社員旅行はせっかくの休日が潰れてしまうのですが、職場の方々と仕事を離れての行楽は、なかなか良いものです。バスの中で酔っ払っていけるのも楽しい。
今日の行程で、最後に立ち寄ったのが伊勢神宮。内宮の入口の宇治橋前の駐車場で解散し、約1時間半の自由行動です。

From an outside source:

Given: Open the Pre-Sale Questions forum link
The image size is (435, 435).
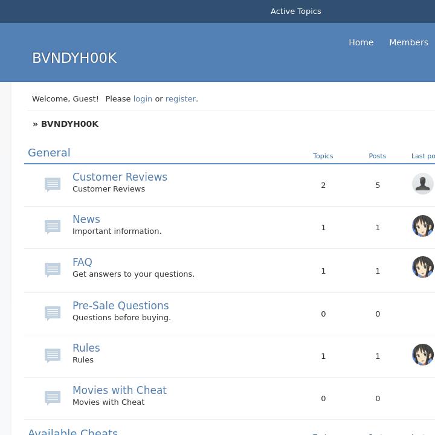Looking at the screenshot, I should pyautogui.click(x=120, y=306).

神宮を目の前にしていれば、まず神様に参拝していこうと考えていたのですが、半分以上の方が参道の土産屋や、その先の江戸時代の街並みを再現した「おかげ横丁」の方に向かったのが意外でした。
私は別に国粋主義者では無く、神様にお参りすることは正月くらいなのですが、伊勢神宮を目の前にして、無視して土産を買いに行く思いはありませんでした。
直前まで、バスの中でビールの杯を重ねて騒いでいたのですが、宇治橋を渡って「正宮」の案内板に従って玉砂利を踏み、巨大で壮麗な神木が立ち並ぶ参道を進んでいくと、知らずの内に襟を正すような気分になってきます。空気も外部よりも2~3度は低く感じて、なかなかに心地良さがあります。参拝には30分程度要しますが、来てよかったと思えるところです。

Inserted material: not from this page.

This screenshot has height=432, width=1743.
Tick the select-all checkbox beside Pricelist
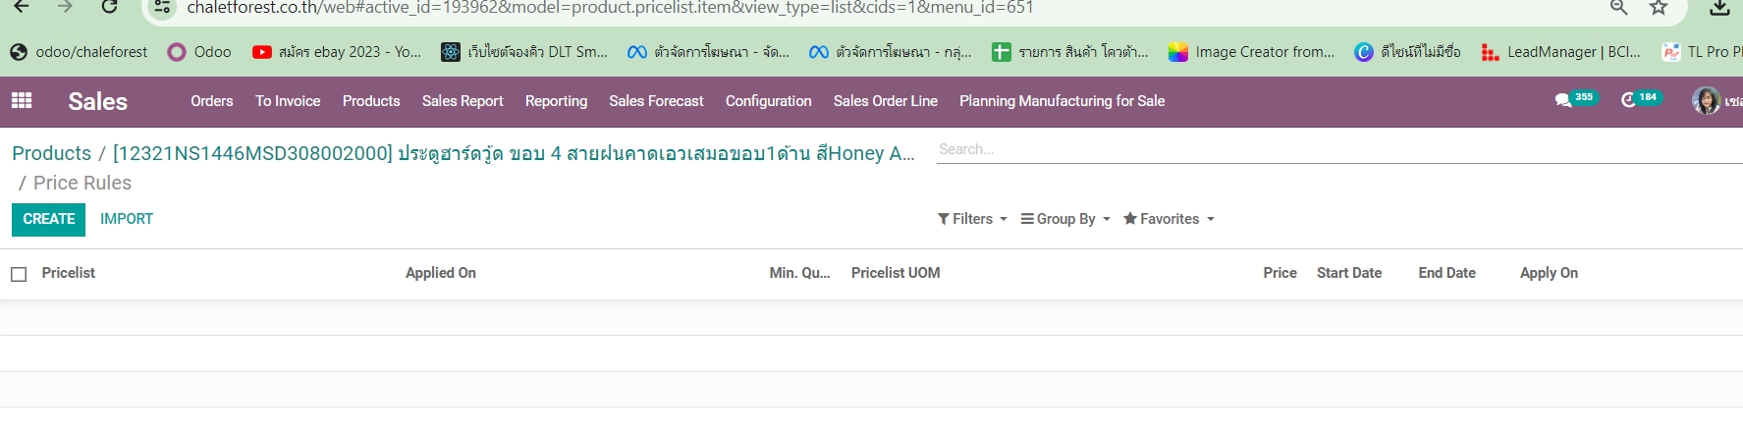click(19, 274)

いざ正宮の拝殿の前で参拝する際、会社のメンバーの方で拝み方がわからない方がおられました。「2礼2拍手1礼ですよ」と説明したのですが、「形式は、まあどうでもいいよね」などど返されます。
私よりも随分と歳上の方なのに、様々な方がおられるものだと思います。最近、北海道から転勤されてこられたので、地域性もあるのでしょう。私は幼い頃から数年おきに訪れるていどでした。でも、他の神社には無い荘厳なイメージを持っています。
古代から戦中まで、日本一の聖地として崇められ栄えた伊勢神宮は、現在は地方の一観光地に過ぎないほどに没落したのでしょう。

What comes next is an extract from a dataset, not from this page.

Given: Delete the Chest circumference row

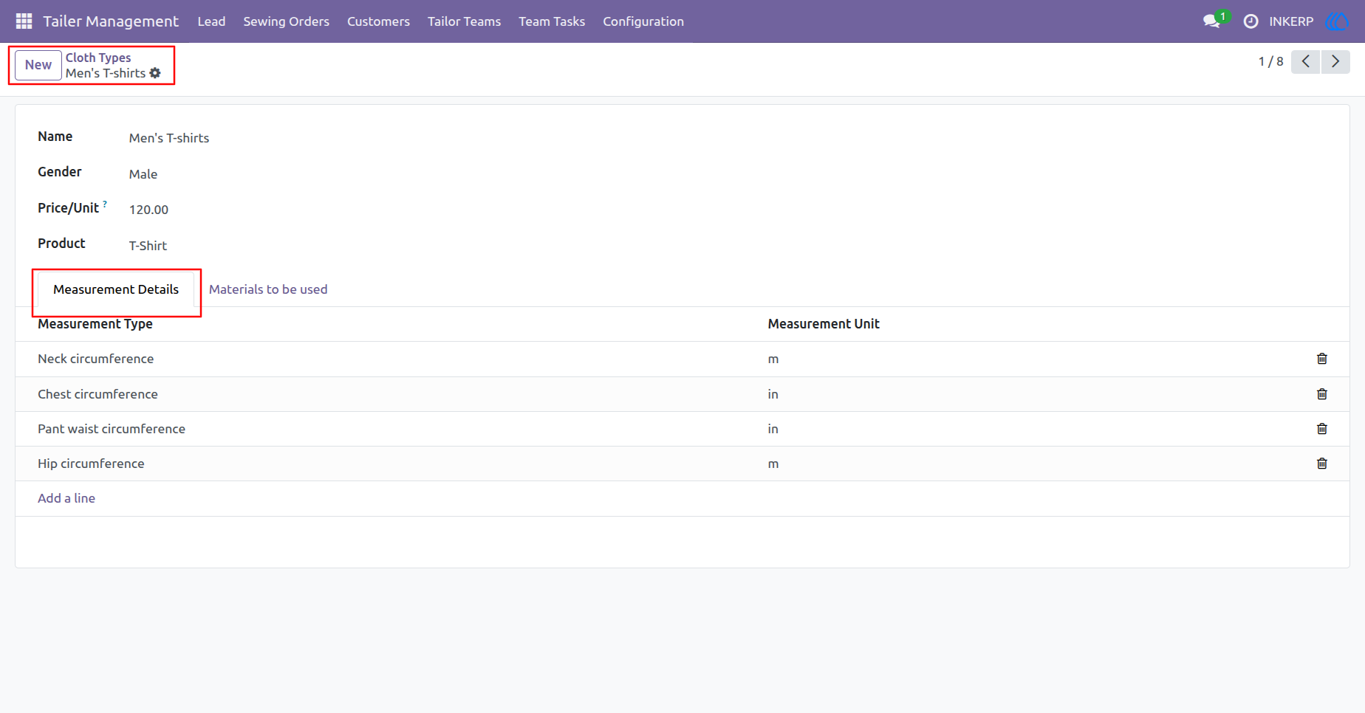Looking at the screenshot, I should tap(1322, 394).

没落といえば今、製造日偽装で問題となっている赤福です。
製造日偽装は犯罪行為として許されることではありません。それもデリバリして余った分を冷凍保存し、解凍日を製造日に偽装しており、冷凍保存したものには日付のところに区別が付くようにしるしを付けていたことからして、あまりに悪質な手口です。がっかりです。
伊勢に行ったら、赤福本店の五十鈴茶屋で赤福餅を食べることを楽しみにしていたのに、それが残念です。
一応、渦中の赤福本店まで行ってまいりました。入口は堅く閉ざされ、警備員が守っていました。そして壁には「お詫び」の文章が貼られています。しばらくの間、休業とのことです。秋の行楽シーズンに思わぬ痛手でしょう。参道の土産屋にも当然置いてありません。早く内部の機能を整え、誠実な運営ができるようになって復活して欲しいと思います。あの、なんとも粉っぽいあんころ餅は、あまり甘いものを食べない私も大好きなのです。
松阪牛のすき焼きでは、食事のテーブルに、「松阪牛証明書」なるものが置かれていました。これから食べる牛の名前や登記書等の詳細が記されています。
でも、「と畜日、平成19年10月3日」なんて書かれているので、ちょっと複雑です。肉を食べるのは仕方のないことなのですが、鬼畜になったような気分になります。
とても美味しかったですが・・・。ごめん、「さえこ(牛の名前)」。そしてありがとう・・・。